TASK REQUIREMENTS >>
In the data below, the copy begins at the line containing "Click the national" and runs through the last line; repeat those lines exactly, minus the pictures.

---

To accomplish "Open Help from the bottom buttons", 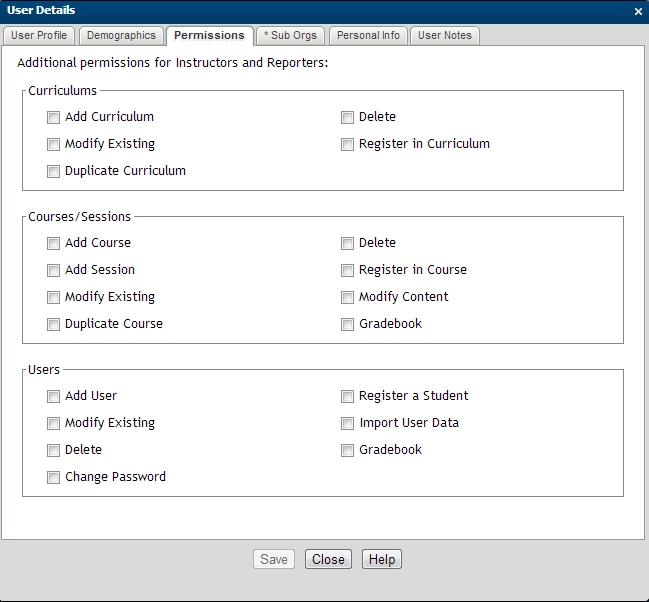I will click(x=381, y=560).
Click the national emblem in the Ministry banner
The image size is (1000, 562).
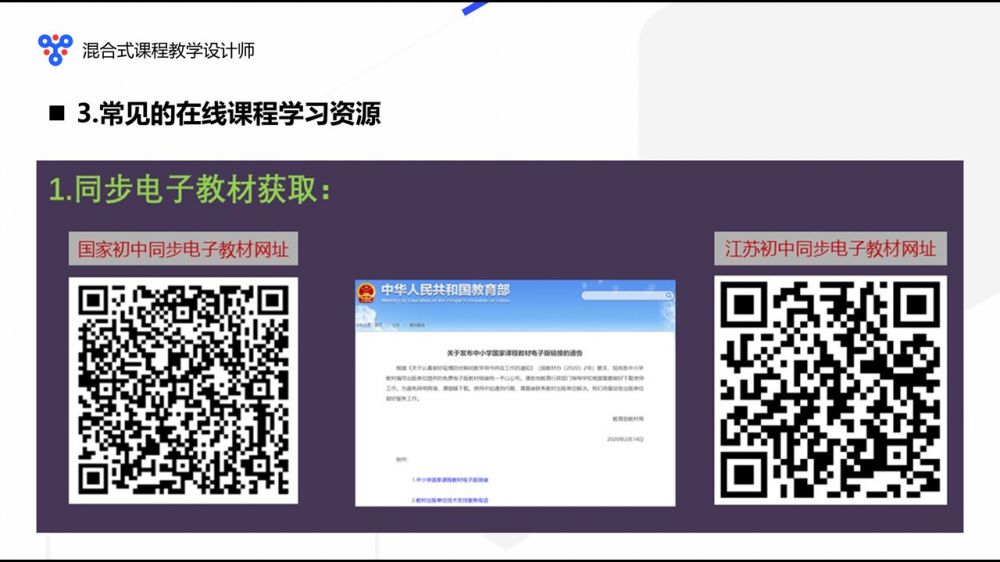point(366,294)
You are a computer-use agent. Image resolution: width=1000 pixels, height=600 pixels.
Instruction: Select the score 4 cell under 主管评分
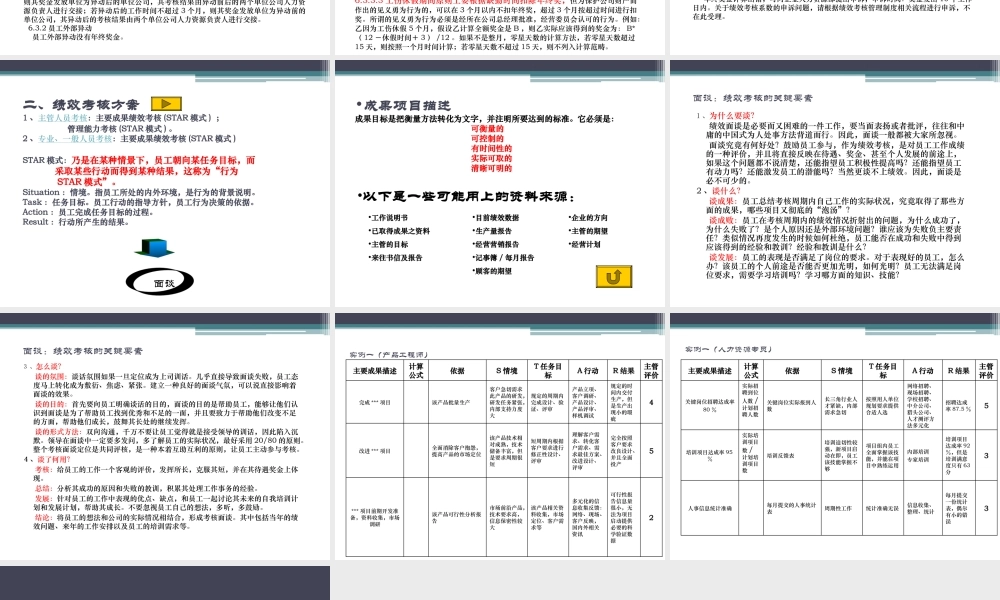650,402
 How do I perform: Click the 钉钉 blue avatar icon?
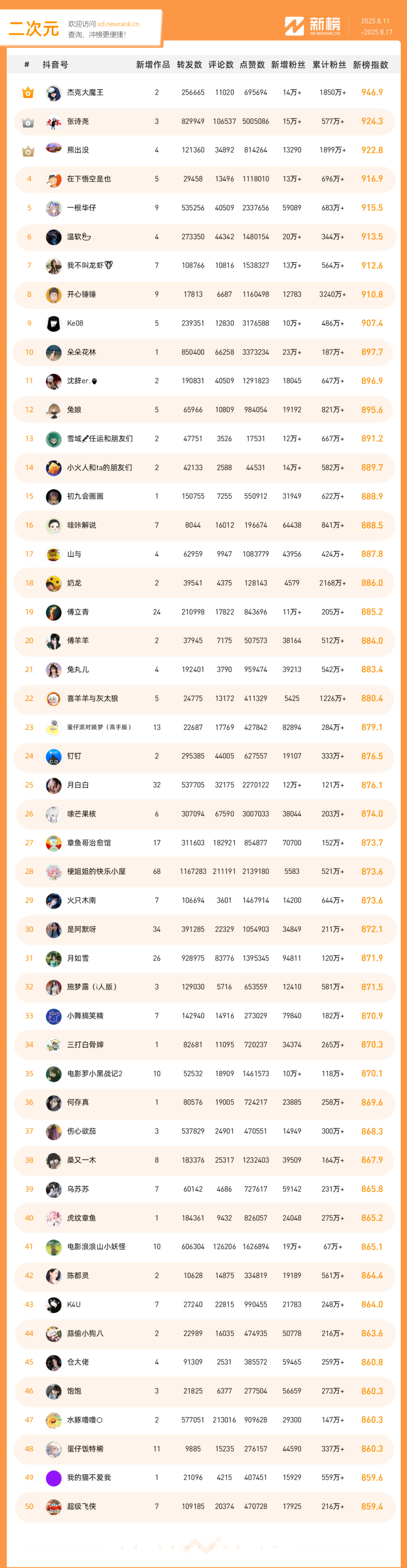click(x=54, y=756)
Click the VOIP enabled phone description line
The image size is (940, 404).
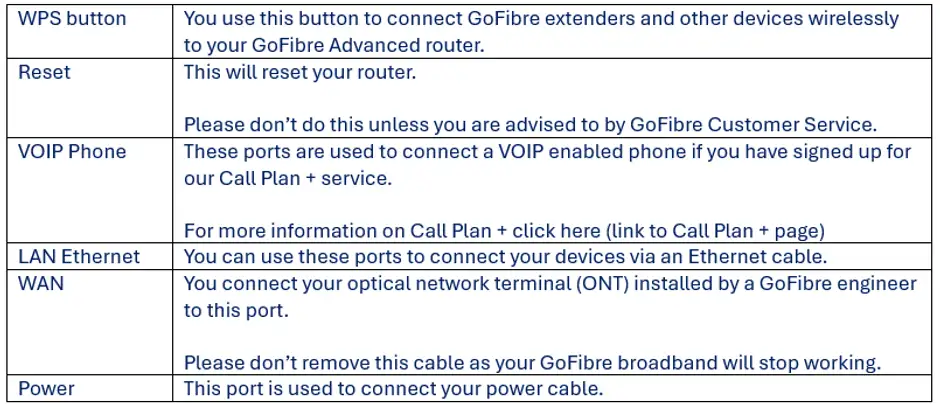pyautogui.click(x=547, y=152)
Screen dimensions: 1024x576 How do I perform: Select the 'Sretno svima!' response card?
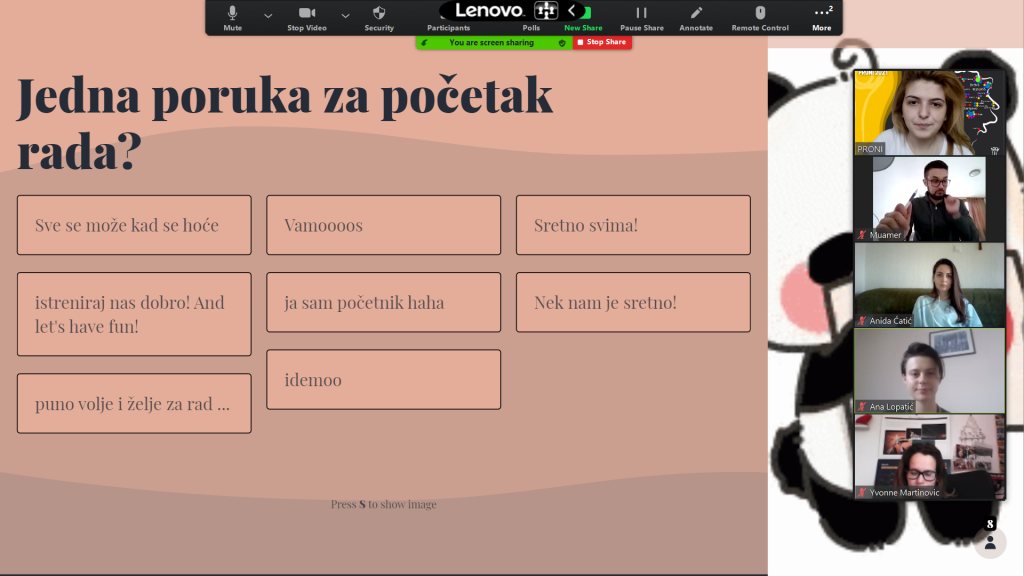(632, 225)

---

ANSWER SECTION >>
Click the national emblem in the Ministry banner
The image size is (1000, 562).
point(366,294)
You are a computer-use agent. Image resolution: width=1000 pixels, height=600 pixels.
Instruction: Select the score 4 cell under 主管评分
650,402
 How do I perform: Click the 钉钉 blue avatar icon?
click(x=54, y=756)
Click the VOIP enabled phone description line
The image size is (940, 404).
pyautogui.click(x=547, y=152)
Screen dimensions: 1024x576 How do I perform: Select the 'Sretno svima!' response card?
(632, 225)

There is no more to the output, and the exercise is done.